The premier strikes back, targeting Thaksin and Pheu Thai
Prime Minister Prayut Chan-o-cha directed his satirical skills at deposed former premier Thaksin Shinawatra and his proxy Pheu Thai Party while responding to the opposition’s allegations against him and his government during the final day of a general parliamentary debate on Thursday.
Many Cabinet members from previous governments were sent to prison for corruption while none from his administration has been convicted for graft, he said.
While he was making his speech, a placard was displayed nearby with a pointed message: five government ministers from a past government and three others from another were found guilty of corruption and sentenced to prison.
“Regarding corruption, many of you made allegations [against the current government] although many of your former ministers were involved in corruption and served time in prison for it. Some others are now abroad. These are facts,” Prayut said.
He was referring to certain key government figures of the past who fled corruption charges to live abroad in self-exile, including Thaksin. The ex-PM, who was deposed in a military coup in 2006, is regarded as the patriarch of the opposition Pheu Thai Party, whose government was overthrown in May 2014 in a power seizure led by General Prayut while he was serving as the Army chief.
Prayut also countered allegations by opposition MPs that he lacked responsibility in tackling the country’s chronic narcotics problem.
The government is seriously addressing the issue in all aspects, he said, noting that Thailand has been used as a transit point from neighbouring countries to a third country.
“Suppressing illicit drugs does not mean simply killing 2,000-3,000. Is that the right thing to do? Can we do that?” the prime minister asked.

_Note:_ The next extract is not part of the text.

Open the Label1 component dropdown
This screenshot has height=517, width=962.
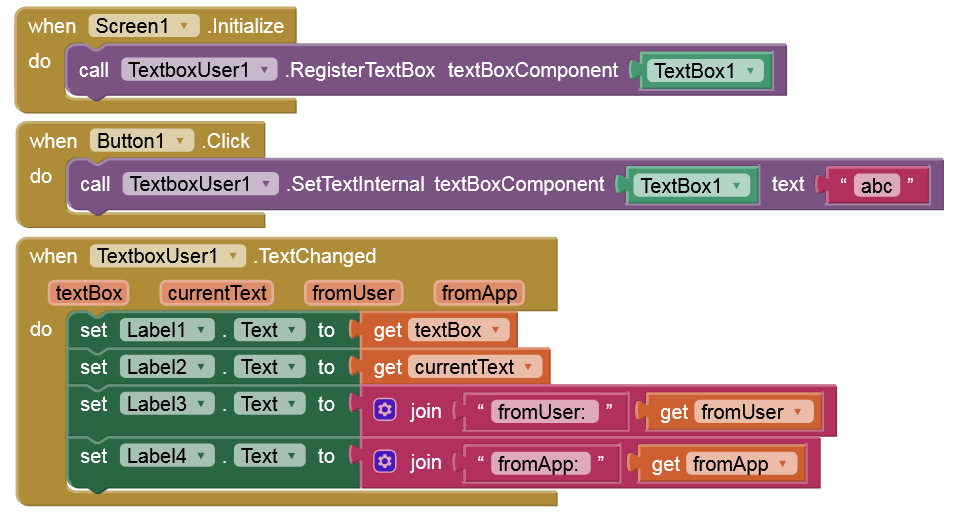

He was referring to the so-called war on drugs implemented during Thaksin’s first term as prime minister. Thousands of people suspected of involvement with the drug trade were put on a police blacklist. Between 2,000 and 3,000 people were killed. The Thaksin government said they were murdered by fellow drug dealers, supposedly to silence them before they became state witnesses.
No arrests for any of the murders were ever made. Rights groups described them as extrajudicial killings by police.
Regarding Chinese triad bosses in Thailand, General Prayut said that the key suspect – Chaiyanat “Tuhao” Kornchayanant – had been allowed to stay in Thailand since 2011, four years before he came to power.
The PM also noted that Tuhao’s application to obtain Thai citizenship had been approved by his government’s predecessor and that his post-coup administration simply followed the legal process by endorsing the approval.
Prayut said that some Chinese triad gang used their money to buy luxury houses “for almost the whole housing project”, implying money laundering.
He then suggested an unnamed company with no links to his government was involved.
“I don’t know who that [property] company belongs to. But I can confirm that this government has no practice of selling houses along with citizenship,” he said.
The premier also noted that Tuhao’s wife – a colonel who has been dismissed from the Royal Thai Police – was related to a former minister of another political party.
Prayut had been the main target as opposition MPs attacked him and his government during the two-day debate at the House of Representatives.